= Methoxyacrylates =

Class of chemical compounds

Central structural element of methoxyacrylates

Methoxyacrylates (more precisely β-methoxyacrylates) are a group of organic compounds primarily used as fungicides. They comprise an acrylic acid ester unit that also includes a methoxy group, making them a type of enol ether.

== Structure and effect ==
The methoxyacrylate group is derived from strobilurins. Strobilurins feature a diene unit, which renders them only slightly photostable. In their synthetic analogs, this diene unit is typically replaced by other structural elements, usually aromatic rings. Methoxyacrylates inhibit cytochrome c oxidase, thereby blocking electron transport and the respiratory chain in the mitochondrion of fungi. Specifically, the active ingredients bind to the binding site for the oxidation of ubiquinol. The interruption of the respiratory chain prevents the biosynthesis of adenosine triphosphate, leads to energy deficiency and thus to the death of the fungi. The methoxyacrylate unit is critical to this inhibitory effect, which is why the active substance group is named after it.

== Representatives and use ==

Structure of azoxystrobin

Notable representatives of methoxyacrylates include azoxystrobin and picoxystrobin. Broadly speaking, the term also encompasses compounds lacking a methoxyacrylate unit, such as kresoxim-methyl, which features an oxime ether unit instead. This unit is isosteric with the enol ether unit, allowing the compound to exert a similar effect. Azoxystrobin was the first compound of this group to be approved in 1996, and more than ten compounds are now in commercial use. Additional representatives include pyraclostrobin, trifloxystrobin, fluoxastrobin, enoxastrobin, metominostrobin, coumoxystrobin, dimoxystrobin, fluacrypyrim, and orysastrobin.
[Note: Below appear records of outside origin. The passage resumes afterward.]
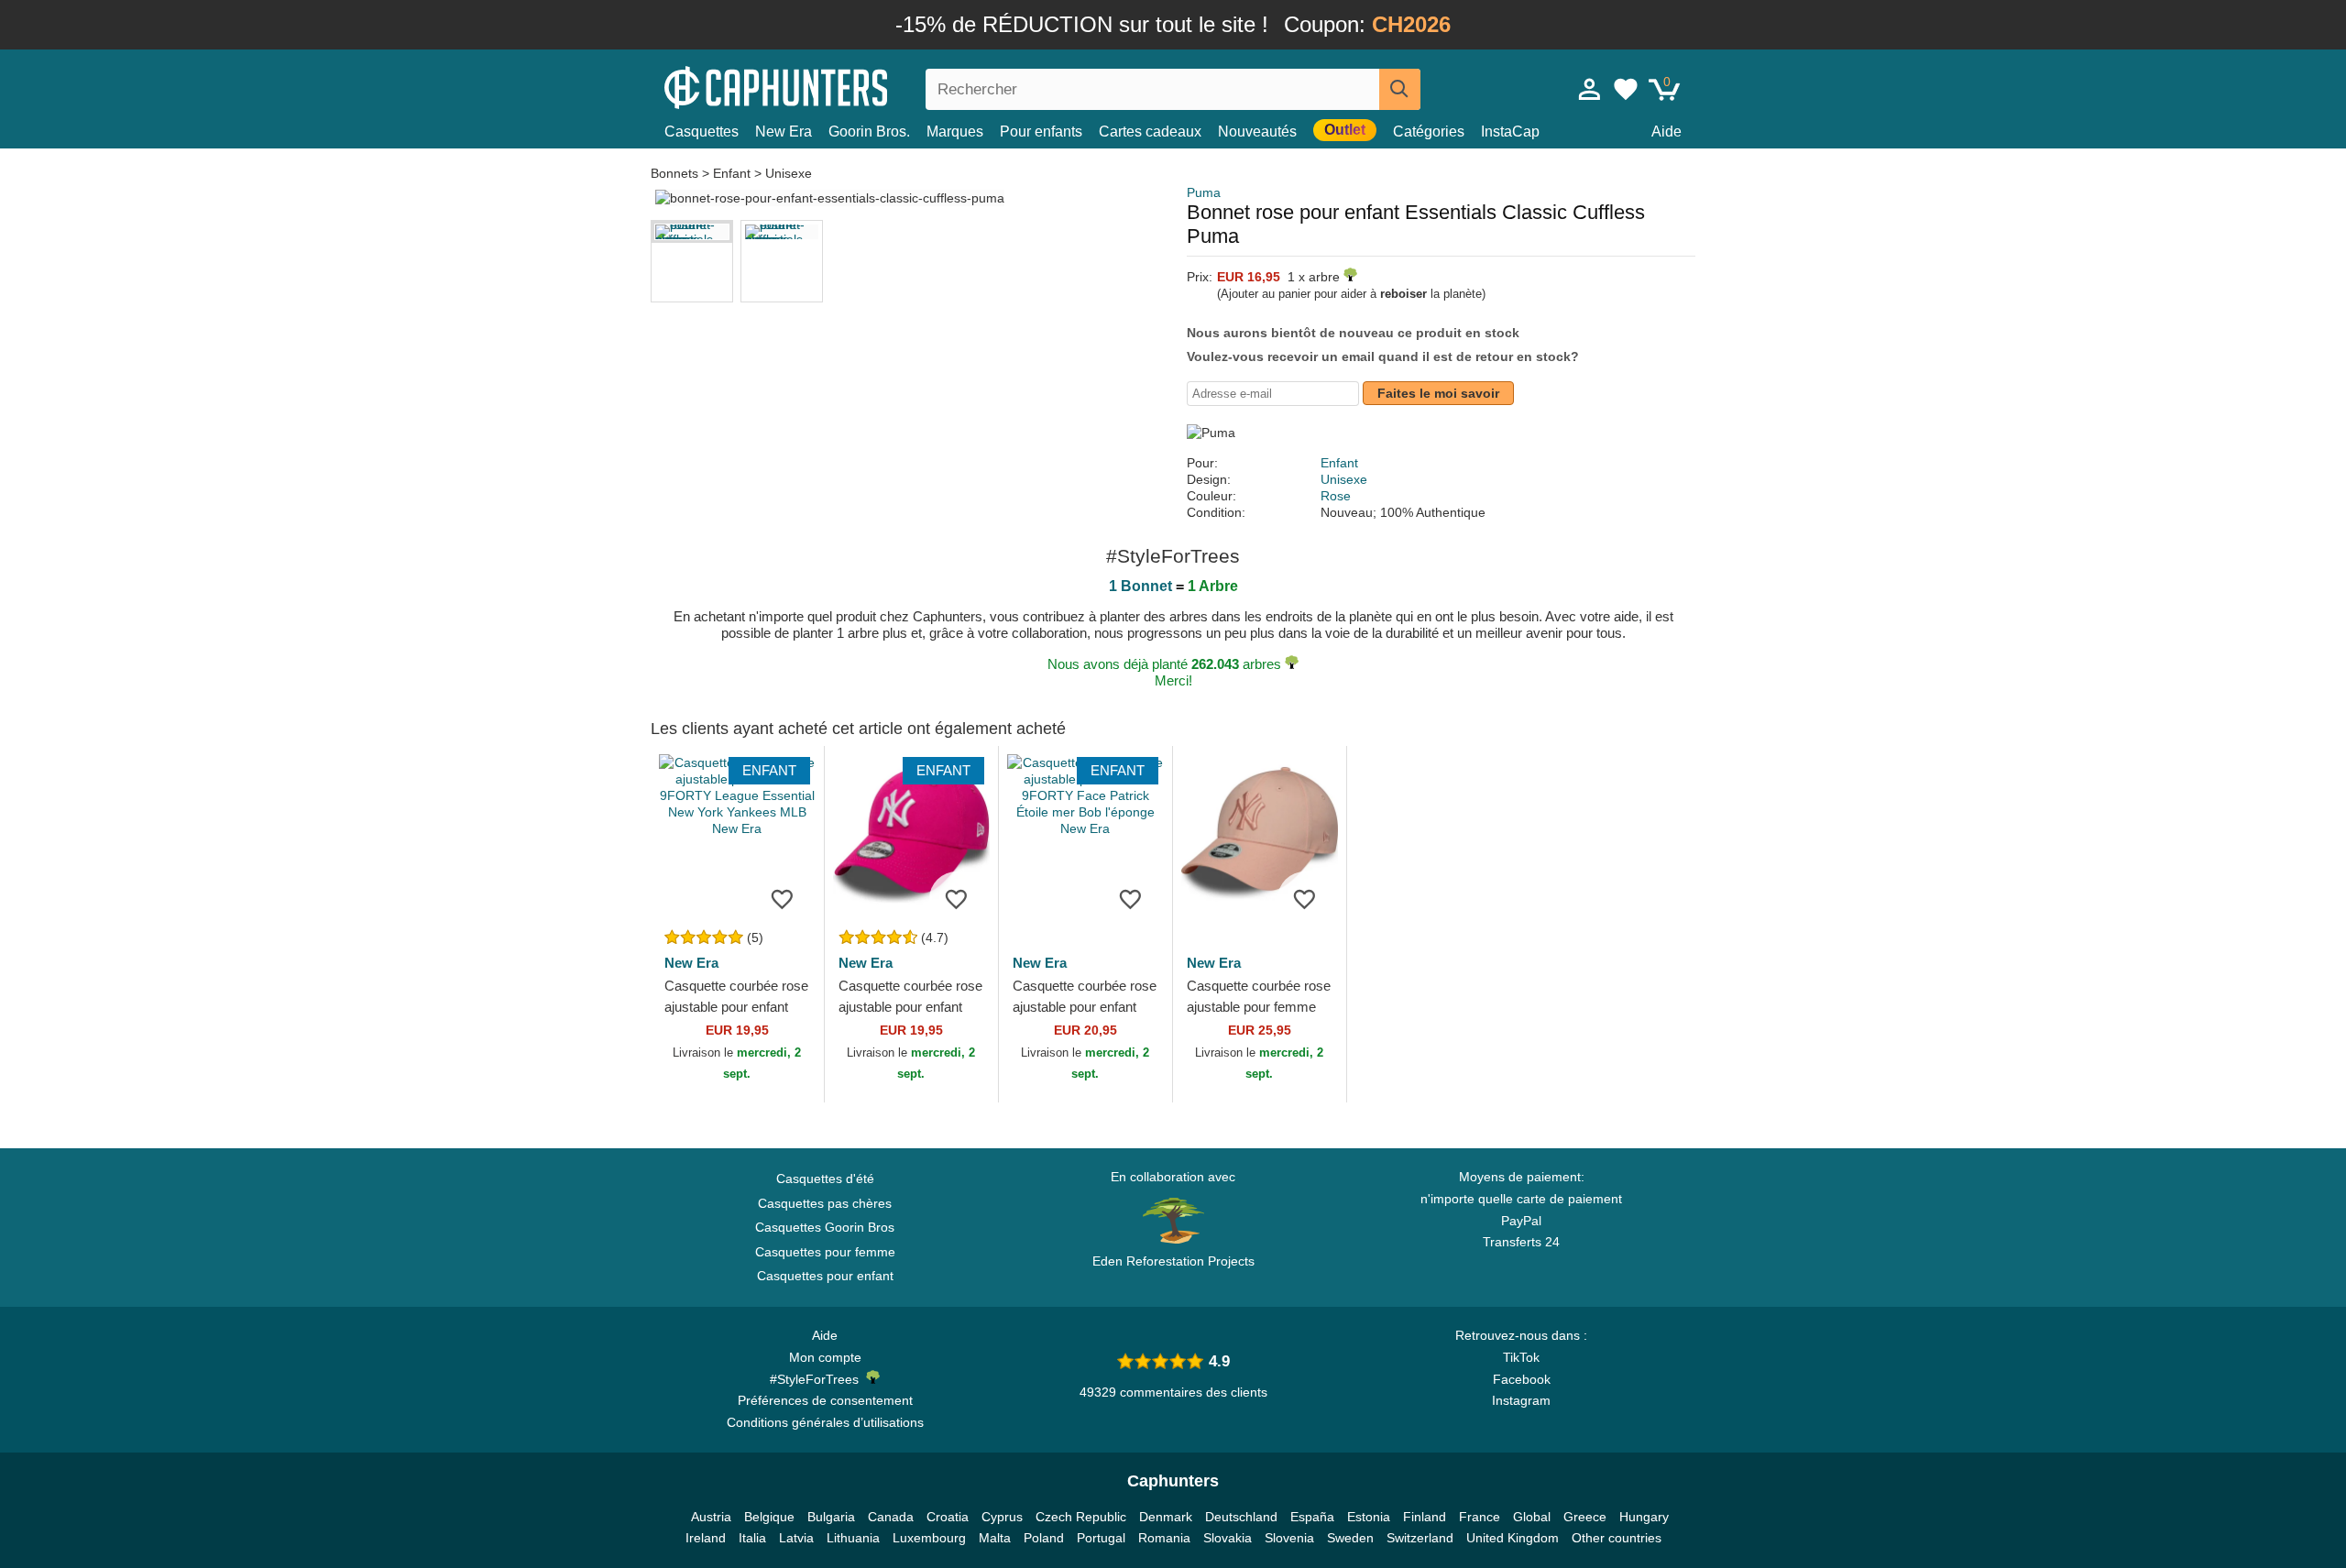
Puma (1204, 192)
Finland (1424, 1516)
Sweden (1350, 1537)
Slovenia (1289, 1537)
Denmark (1165, 1516)
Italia (752, 1537)
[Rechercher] (1399, 89)
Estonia (1368, 1516)
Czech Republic (1081, 1516)
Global (1532, 1516)
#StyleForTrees (818, 1379)
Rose (1336, 495)
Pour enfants (1041, 131)
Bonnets (676, 173)
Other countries (1616, 1537)
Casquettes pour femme (825, 1252)
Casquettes (701, 131)
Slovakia (1227, 1537)
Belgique (769, 1516)
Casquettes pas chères (825, 1203)
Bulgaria (831, 1516)
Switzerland (1420, 1537)
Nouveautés (1257, 131)
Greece (1584, 1516)
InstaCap (1510, 131)
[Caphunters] (824, 86)
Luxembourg (929, 1537)
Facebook (1522, 1379)
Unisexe (788, 173)
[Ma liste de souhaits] (1625, 88)
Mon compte (825, 1357)
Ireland (705, 1537)
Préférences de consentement (825, 1400)
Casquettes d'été (825, 1178)
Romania (1164, 1537)
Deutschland (1241, 1516)
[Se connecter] (1589, 88)
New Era (783, 131)
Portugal (1101, 1537)
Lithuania (853, 1537)
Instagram (1521, 1400)
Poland (1044, 1537)
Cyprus (1002, 1516)
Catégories (1428, 131)
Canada (891, 1516)
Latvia (796, 1537)
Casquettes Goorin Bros (824, 1227)
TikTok (1521, 1357)
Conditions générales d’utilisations (825, 1422)
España (1312, 1516)
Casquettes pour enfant (825, 1275)
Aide (1666, 131)
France (1479, 1516)
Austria (711, 1516)
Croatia (947, 1516)
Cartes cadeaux (1150, 131)
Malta (995, 1537)
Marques (954, 131)
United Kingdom (1512, 1537)
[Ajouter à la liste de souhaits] (782, 899)
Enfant (732, 173)
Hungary (1644, 1516)
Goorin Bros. (869, 131)
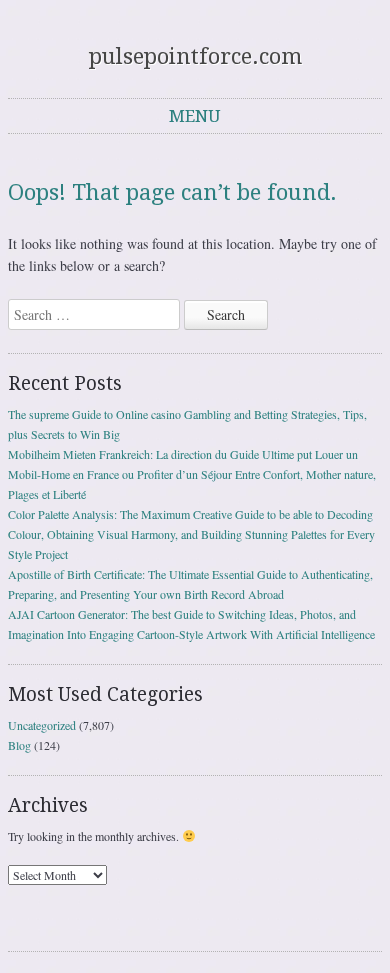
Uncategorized (42, 725)
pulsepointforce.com (195, 56)
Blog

Methoxyacrylates are utilized as agricultural fungicides. Their primary advantage is their potent toxicity against a wide range of fungi, coupled with low toxicity in mammals, making them a vital class of active ingredients. Methoxyacrylates hold significant importance in the field of agricultural fungicides, with a substantial market share. In 1999, this group of active ingredients accounted for over 10% of the fungicide market, with sales totaling US$620 million, led by azoxystrobin, which alone generated approximately US$415 million in sales. In 2016, methoxyacrylates continued to dominate the fungicide market, with the top three fungicides by sales value—azoxystrobin, pyraclostrobin, and trifloxystrobin—all belonging to this group.